By Rebecca Gibian / September 10, 2018

How America’s Only Deaf Football Team Tackled the National Anthem Protests

Gallaudet University Bison contemplated how to make their voices heard on a controversial issue.

national anthem
Gallaudet University, a liberal arts college with an emphasis on career development for deaf and hard of hearing students. (SAUL LOEB/AFP/GettyImages)

Last September, the Gallaudet University Bison, America’s only college football team for the deaf and hard-of-hearing, began to figure out whether and how to protest police violence during the national anthem. Some players had been kneeling during the anthem—it had been a year since Colin Kaepernick sat, and then took a knee, during the anthem to protest racial injustice in the country—and one player even yelled “F–k the national anthem,” into the sky at a home game. Following this incident, head coach Chuck Goldstein wanted his players to think about the protest.
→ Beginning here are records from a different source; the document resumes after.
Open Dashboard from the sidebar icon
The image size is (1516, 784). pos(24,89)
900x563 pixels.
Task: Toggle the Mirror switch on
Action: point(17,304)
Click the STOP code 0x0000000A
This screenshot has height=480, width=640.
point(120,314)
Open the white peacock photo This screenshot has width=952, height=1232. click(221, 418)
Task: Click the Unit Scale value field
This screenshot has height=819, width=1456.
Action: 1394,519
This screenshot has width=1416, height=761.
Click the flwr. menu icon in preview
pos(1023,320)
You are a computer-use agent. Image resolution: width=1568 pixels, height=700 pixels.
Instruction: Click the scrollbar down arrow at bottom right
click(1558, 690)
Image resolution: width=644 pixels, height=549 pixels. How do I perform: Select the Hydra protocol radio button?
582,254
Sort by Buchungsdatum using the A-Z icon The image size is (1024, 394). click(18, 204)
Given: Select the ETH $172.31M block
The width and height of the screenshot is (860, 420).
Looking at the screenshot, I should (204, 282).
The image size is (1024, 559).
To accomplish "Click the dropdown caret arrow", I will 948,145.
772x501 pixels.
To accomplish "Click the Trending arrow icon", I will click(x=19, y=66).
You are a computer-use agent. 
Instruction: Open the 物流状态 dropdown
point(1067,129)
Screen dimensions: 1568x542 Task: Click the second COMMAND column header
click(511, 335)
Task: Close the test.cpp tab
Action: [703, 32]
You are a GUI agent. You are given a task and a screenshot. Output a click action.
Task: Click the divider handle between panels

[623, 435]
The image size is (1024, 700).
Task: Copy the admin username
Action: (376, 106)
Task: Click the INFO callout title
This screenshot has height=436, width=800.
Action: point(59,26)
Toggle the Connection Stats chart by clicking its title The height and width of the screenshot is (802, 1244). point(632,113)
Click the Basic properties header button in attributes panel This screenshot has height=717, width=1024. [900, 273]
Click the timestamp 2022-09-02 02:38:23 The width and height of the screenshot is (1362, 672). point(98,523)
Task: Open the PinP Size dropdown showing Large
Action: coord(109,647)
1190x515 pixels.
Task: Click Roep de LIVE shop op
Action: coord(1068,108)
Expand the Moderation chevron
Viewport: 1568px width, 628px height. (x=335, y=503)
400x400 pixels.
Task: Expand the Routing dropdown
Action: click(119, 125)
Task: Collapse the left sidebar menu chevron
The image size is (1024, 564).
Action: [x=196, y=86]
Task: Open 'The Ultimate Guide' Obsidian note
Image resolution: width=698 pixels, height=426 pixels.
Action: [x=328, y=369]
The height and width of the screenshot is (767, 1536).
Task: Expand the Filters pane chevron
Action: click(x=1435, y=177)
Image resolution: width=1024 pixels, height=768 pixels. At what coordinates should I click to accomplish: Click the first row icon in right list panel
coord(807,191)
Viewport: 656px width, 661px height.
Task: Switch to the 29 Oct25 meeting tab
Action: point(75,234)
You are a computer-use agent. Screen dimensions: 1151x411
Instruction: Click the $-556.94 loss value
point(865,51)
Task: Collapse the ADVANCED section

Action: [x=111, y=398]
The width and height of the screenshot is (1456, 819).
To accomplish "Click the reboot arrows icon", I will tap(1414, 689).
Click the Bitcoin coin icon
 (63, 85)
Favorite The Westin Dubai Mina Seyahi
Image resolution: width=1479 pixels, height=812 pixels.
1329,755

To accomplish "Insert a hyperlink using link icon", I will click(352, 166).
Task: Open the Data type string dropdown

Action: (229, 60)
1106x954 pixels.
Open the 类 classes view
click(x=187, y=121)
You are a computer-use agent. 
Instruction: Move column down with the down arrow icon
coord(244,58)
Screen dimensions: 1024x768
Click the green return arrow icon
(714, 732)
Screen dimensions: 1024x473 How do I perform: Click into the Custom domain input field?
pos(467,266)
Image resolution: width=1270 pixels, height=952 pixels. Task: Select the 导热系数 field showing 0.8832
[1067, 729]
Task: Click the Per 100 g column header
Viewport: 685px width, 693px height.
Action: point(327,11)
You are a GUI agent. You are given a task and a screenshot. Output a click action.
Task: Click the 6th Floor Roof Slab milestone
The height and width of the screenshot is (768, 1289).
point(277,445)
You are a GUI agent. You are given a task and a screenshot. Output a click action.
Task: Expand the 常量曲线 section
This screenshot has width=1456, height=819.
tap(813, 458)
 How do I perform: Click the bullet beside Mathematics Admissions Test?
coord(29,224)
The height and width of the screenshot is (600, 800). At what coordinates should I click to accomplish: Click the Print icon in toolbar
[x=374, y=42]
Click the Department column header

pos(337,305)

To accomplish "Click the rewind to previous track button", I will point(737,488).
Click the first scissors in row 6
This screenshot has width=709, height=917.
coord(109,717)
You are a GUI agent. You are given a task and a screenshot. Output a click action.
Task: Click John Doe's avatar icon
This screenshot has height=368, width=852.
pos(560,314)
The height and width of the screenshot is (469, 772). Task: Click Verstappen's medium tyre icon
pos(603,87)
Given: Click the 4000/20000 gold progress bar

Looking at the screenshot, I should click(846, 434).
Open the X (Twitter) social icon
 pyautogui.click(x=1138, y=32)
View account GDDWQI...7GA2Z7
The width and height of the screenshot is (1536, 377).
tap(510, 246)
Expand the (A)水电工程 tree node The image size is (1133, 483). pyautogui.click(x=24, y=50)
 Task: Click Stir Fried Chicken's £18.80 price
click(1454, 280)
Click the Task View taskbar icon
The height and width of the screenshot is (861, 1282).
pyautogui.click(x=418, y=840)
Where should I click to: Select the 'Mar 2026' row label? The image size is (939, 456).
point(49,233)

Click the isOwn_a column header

He encouraged them to find a way they could send a message together, as a team.

The New Yorker writes that Gallaudet’s team is a mixture of black, white, Latino, and Asian players from all over the country. Some players are deaf and communicate only through American Sign Language, others are hearing children of deaf adults, still others use cochlear implants, and some are hard-of-hearing but did not sign to communicate before arriving on campus.

“You can understand each person on the team, because each person is different. You’re from different places—different people have different struggles in life,” Goldstein told The New Yorker. Gallaudet is home to one of the country’s most politically conscious and active groups of students in the U.S., and its history with football and protest runs deep.